--- START ---

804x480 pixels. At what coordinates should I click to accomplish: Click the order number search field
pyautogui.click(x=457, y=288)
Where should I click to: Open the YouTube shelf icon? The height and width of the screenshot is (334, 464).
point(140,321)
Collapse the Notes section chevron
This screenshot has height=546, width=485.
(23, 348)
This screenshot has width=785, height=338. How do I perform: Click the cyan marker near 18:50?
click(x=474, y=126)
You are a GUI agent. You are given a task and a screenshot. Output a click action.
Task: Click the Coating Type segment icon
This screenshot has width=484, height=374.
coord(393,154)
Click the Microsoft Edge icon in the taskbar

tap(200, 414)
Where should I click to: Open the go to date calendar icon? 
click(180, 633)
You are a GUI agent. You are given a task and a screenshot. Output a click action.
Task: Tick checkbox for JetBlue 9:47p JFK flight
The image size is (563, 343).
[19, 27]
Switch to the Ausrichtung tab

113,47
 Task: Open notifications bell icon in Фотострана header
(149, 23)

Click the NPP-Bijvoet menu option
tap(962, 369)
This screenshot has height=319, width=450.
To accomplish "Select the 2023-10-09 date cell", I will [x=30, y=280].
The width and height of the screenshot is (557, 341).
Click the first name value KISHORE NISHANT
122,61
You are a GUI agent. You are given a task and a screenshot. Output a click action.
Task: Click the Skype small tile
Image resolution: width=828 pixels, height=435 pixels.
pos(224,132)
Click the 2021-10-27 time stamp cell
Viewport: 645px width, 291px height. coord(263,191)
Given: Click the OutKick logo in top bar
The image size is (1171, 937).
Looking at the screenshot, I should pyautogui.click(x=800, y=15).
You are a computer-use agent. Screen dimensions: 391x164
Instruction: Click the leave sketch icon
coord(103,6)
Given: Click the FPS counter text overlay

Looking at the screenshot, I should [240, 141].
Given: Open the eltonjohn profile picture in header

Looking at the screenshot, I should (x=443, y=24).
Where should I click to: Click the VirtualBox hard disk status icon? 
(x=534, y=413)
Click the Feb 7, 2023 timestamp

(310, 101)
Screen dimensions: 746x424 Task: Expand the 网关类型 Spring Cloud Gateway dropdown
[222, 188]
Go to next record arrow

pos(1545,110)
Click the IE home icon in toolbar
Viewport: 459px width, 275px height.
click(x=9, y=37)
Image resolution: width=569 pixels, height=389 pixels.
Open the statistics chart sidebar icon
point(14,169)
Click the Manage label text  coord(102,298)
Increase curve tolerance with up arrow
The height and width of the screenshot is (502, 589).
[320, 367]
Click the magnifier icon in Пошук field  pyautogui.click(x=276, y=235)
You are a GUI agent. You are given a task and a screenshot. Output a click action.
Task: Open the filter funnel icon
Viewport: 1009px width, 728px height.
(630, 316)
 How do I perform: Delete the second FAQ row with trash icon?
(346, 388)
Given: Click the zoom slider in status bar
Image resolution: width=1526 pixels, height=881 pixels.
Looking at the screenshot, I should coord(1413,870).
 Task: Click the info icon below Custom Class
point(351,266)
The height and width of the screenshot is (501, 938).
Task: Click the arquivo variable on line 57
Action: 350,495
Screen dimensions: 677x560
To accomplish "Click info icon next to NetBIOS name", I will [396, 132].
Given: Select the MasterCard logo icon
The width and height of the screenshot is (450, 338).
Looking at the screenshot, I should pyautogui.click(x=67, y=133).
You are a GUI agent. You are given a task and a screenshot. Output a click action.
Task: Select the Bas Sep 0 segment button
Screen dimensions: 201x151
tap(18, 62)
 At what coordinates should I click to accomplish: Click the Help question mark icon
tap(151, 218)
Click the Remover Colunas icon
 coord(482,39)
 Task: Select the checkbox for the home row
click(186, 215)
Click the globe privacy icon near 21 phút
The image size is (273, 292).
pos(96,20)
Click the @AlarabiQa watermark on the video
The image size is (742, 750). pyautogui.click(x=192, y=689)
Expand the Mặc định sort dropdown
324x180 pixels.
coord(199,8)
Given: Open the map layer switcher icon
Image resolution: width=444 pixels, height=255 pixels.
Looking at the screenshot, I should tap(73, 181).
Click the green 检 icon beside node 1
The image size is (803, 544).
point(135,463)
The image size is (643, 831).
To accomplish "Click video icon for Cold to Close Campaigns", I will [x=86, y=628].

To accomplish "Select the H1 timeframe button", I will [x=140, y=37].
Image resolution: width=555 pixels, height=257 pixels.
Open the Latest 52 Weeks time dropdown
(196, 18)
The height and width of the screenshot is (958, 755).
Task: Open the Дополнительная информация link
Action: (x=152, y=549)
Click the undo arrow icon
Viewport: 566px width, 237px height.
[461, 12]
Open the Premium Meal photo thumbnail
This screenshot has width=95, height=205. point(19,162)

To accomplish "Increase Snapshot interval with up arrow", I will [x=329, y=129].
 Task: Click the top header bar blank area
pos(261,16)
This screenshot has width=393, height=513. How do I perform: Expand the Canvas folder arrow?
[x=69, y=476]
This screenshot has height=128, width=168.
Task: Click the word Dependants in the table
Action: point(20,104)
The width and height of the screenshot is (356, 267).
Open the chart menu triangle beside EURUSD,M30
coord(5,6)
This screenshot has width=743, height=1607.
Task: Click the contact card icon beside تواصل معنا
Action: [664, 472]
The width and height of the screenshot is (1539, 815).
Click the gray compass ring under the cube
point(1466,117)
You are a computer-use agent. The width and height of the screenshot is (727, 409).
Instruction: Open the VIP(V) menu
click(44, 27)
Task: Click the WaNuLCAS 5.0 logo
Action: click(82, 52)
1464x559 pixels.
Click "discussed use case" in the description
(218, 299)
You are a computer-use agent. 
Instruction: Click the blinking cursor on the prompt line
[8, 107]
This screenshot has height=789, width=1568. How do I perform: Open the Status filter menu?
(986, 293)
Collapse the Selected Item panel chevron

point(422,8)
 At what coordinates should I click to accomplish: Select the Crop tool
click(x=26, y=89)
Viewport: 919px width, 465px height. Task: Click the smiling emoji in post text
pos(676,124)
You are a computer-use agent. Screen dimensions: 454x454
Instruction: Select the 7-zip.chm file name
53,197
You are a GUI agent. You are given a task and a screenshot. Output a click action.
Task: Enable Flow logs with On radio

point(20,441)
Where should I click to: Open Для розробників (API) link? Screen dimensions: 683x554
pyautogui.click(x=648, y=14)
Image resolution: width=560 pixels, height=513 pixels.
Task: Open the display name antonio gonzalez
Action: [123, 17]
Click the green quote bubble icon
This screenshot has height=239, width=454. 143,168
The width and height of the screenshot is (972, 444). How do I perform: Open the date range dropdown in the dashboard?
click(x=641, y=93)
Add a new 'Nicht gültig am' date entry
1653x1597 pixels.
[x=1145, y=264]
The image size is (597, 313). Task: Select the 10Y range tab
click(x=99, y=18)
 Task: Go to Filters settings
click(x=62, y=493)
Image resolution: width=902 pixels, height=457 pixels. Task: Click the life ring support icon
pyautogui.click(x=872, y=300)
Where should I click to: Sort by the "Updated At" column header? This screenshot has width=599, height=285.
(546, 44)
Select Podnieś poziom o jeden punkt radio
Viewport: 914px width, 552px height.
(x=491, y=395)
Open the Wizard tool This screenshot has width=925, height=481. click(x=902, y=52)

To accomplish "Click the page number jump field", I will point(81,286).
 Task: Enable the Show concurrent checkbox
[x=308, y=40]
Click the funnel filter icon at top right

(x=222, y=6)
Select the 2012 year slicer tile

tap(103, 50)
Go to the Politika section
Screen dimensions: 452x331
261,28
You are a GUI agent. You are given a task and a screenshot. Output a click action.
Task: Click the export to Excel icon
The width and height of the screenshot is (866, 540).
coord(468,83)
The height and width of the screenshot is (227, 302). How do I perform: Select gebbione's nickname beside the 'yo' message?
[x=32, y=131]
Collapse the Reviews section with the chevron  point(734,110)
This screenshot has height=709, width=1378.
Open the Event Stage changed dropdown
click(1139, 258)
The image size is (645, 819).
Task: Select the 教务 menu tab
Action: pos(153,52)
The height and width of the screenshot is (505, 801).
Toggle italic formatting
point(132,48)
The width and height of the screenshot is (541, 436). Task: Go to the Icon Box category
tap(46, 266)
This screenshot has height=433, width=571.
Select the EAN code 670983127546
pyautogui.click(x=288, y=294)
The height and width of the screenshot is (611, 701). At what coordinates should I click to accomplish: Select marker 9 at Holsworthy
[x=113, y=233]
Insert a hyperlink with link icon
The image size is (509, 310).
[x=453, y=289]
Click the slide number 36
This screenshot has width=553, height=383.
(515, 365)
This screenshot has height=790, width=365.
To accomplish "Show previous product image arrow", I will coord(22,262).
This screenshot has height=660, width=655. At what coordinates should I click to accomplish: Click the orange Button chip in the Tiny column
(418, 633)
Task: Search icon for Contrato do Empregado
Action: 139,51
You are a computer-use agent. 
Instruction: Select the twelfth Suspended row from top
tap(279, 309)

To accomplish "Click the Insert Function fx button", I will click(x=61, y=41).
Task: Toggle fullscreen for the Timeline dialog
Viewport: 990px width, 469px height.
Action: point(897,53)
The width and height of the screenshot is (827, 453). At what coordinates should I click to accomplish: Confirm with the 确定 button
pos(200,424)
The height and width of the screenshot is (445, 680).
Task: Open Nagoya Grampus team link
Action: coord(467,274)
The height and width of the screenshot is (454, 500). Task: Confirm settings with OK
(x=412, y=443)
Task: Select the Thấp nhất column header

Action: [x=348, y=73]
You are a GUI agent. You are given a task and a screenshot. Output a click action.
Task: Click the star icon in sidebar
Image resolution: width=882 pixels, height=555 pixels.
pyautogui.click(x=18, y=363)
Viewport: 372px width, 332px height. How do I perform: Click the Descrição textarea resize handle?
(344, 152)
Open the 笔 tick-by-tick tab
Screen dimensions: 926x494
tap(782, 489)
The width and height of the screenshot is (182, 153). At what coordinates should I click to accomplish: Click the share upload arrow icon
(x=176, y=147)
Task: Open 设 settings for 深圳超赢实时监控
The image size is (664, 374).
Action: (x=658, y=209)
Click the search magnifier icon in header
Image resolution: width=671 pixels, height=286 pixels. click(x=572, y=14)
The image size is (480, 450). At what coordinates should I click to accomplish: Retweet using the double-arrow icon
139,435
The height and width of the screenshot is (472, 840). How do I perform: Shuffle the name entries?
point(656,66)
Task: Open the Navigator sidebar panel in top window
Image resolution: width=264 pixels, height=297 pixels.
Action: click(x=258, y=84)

--- END ---

*What is required*. Using the data above, transcribe the lines that run from the line with "Given: Open the eltonjohn" to the line with "Screen dimensions: 677x560", both ends kept, and output nothing else.

*Answer section*.
Given: Open the eltonjohn profile picture in header

Looking at the screenshot, I should (x=443, y=24).
Where should I click to: Click the VirtualBox hard disk status icon? 
(x=534, y=413)
Click the Feb 7, 2023 timestamp

(310, 101)
Screen dimensions: 746x424 Task: Expand the 网关类型 Spring Cloud Gateway dropdown
[222, 188]
Go to next record arrow

pos(1545,110)
Click the IE home icon in toolbar
Viewport: 459px width, 275px height.
click(x=9, y=37)
Image resolution: width=569 pixels, height=389 pixels.
Open the statistics chart sidebar icon
point(14,169)
Click the Manage label text  coord(102,298)
Increase curve tolerance with up arrow
The height and width of the screenshot is (502, 589).
[320, 367]
Click the magnifier icon in Пошук field  pyautogui.click(x=276, y=235)
You are a GUI agent. You are given a task and a screenshot. Output a click action.
Task: Open the filter funnel icon
Viewport: 1009px width, 728px height.
(630, 316)
 How do I perform: Delete the second FAQ row with trash icon?
(346, 388)
Given: Click the zoom slider in status bar
Image resolution: width=1526 pixels, height=881 pixels.
Looking at the screenshot, I should coord(1413,870).
 Task: Click the info icon below Custom Class
point(351,266)
The height and width of the screenshot is (501, 938).
Task: Click the arquivo variable on line 57
Action: 350,495
Screen dimensions: 677x560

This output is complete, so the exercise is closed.